35. Securing the Edges of Buttonhole Slits.—The next step, after cutting the buttonhole slit, is to secure the edges so as to keep them from raveling and to make them very firm. This may be done by overcasting them with very close, uniform stitches, taking them back almost to the machine stitching and overcasting with strong cotton thread. In some custom-tailor shops, in addition to overcasting, the trimmed edges are secured by waxing. On gray or novelty goods, beeswax is used, and on dark-blue or black materials, harnessmakers' wax is employed. To apply either wax, heat the blade of an ordinary steel kitchen knife and rub it over the wax; then quickly insert it in the buttonhole slit and rub it back and forth a few times so that part of the wax will adhere to the slit edges. The wax keeps these edges from raveling and also holds the material together, making it possible to work the buttonholes more rapidly than if the edges are just overcast.

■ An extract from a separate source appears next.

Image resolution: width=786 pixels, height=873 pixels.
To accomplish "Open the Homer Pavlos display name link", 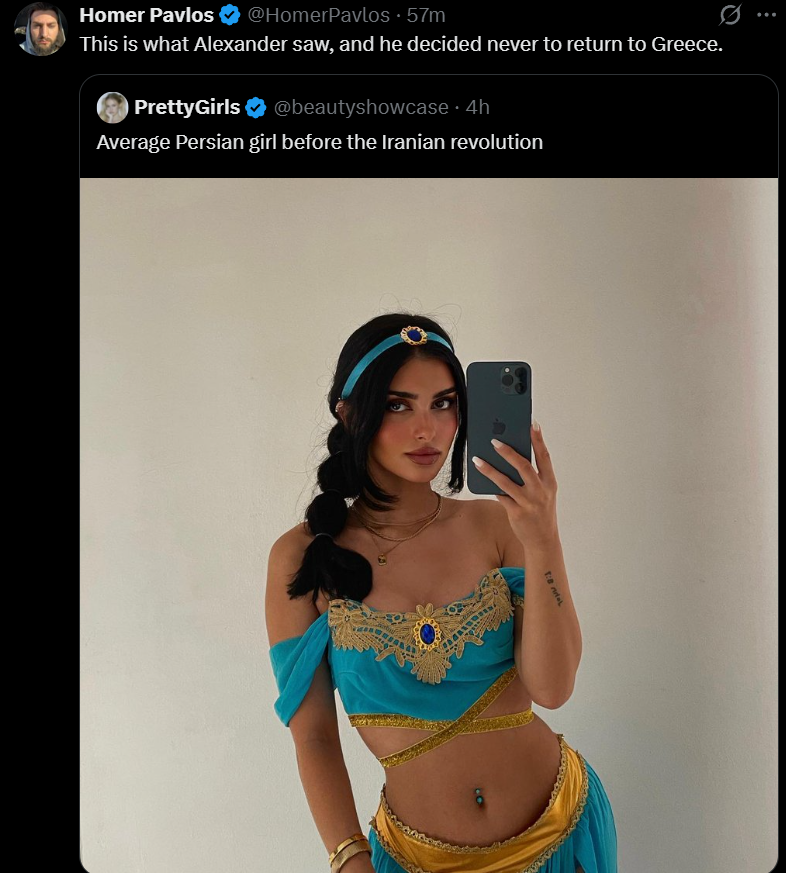I will click(x=146, y=15).
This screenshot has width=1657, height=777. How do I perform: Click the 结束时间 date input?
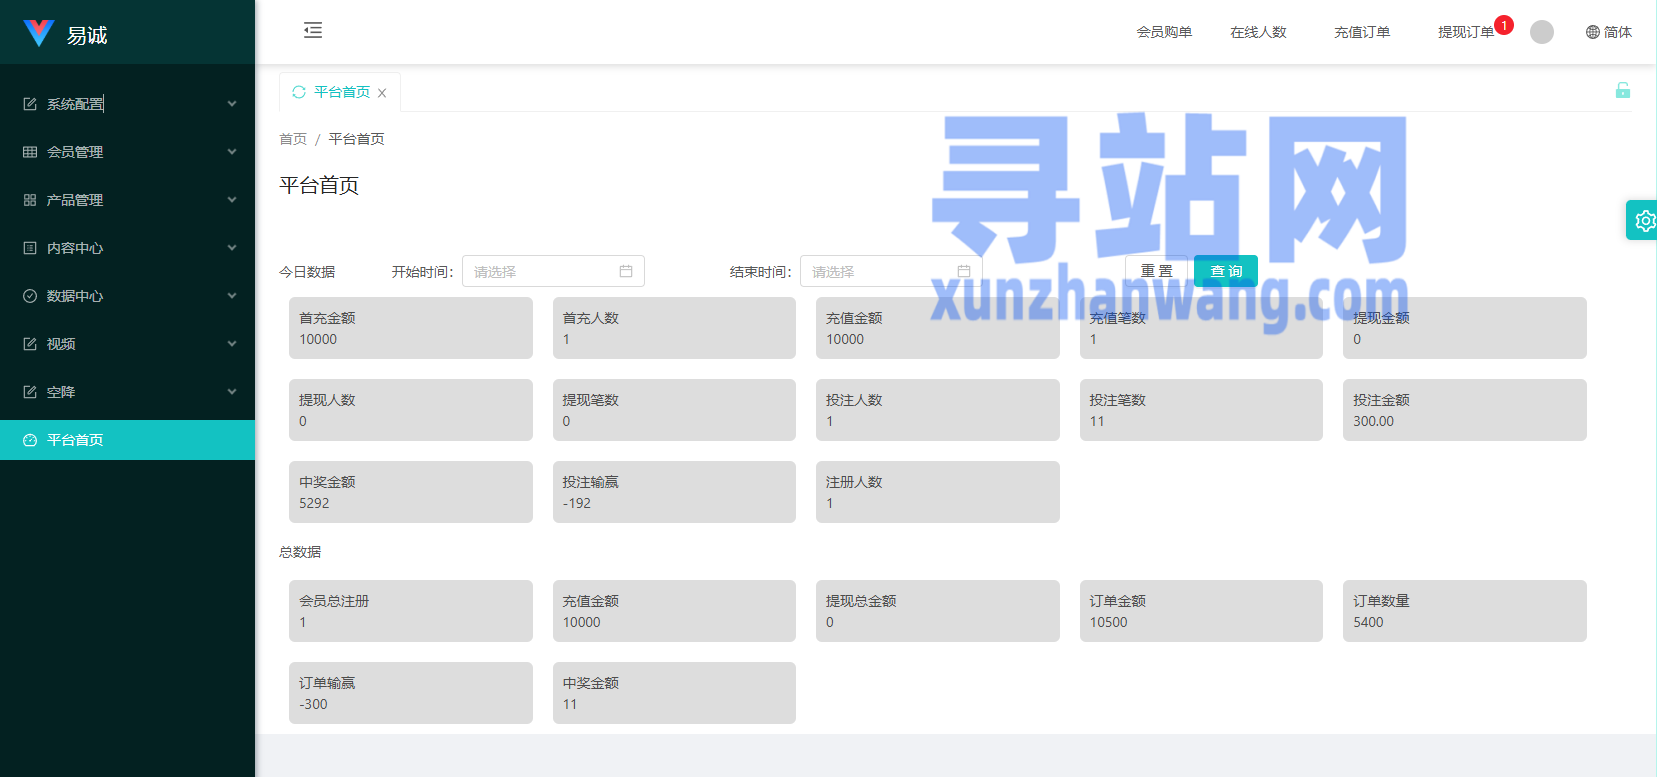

26. Stranding Buttonholes.—After a buttonhole is cut and before it is worked, it must be stranded with gimp or with stranding thread, as has already been mentioned. The method of stranding is the same, whether gimp or stranding thread is used, but whether one or the other should be used depends somewhat on the material, gimp being more suitable for heavy materials and stranding thread, for light-weight fabrics. Stranding should be done in the following manner:
Thread a needle with a length of the gimp or the stranding thread and tie a knot in one end of it. Then, at a point about ¼ inch beyond the back end of the buttonhole and in a direct line with the upper edge of the buttonhole slit, insert the needle through the three thicknesses of the material from, the right side, pulling it through so that the knot will come as at k, Fig. 2. With the finished edge of the garment—that is, the eyelet of the buttonhole—toward you, bring the thread out at the left end of the buttonhole, just below the stitching, and carry it across to. the eyelet end. Then secure it in this position until half the buttonhole is worked, pushing the needle firmly into the material and wrapping the gimp or the stranding thread around it, as at l. When the upper half of the buttonhole is worked, bring the gimp or the stranding thread along the lower half and fasten it in the same way at the back end of the buttonhole, as shown at m. After the buttonhole is completed, bring the gimp or stranding thread straight through the material precisely at the back end of the buttonhole and to the under side; then cut it off close to the material. Likewise, cut off the knotted end and pull the gimp or the stranding thread away from the right side.
In very firm materials, where the hole made by putting the needle in, as at k, might show in the material, it is better to pin the gimp or stranding thread right at the end of the buttonhole, rather than to take a stitch. In this way, no marks will show, as those made by the pin will be concealed by the buttonhole-stitches when the buttonhole is finished.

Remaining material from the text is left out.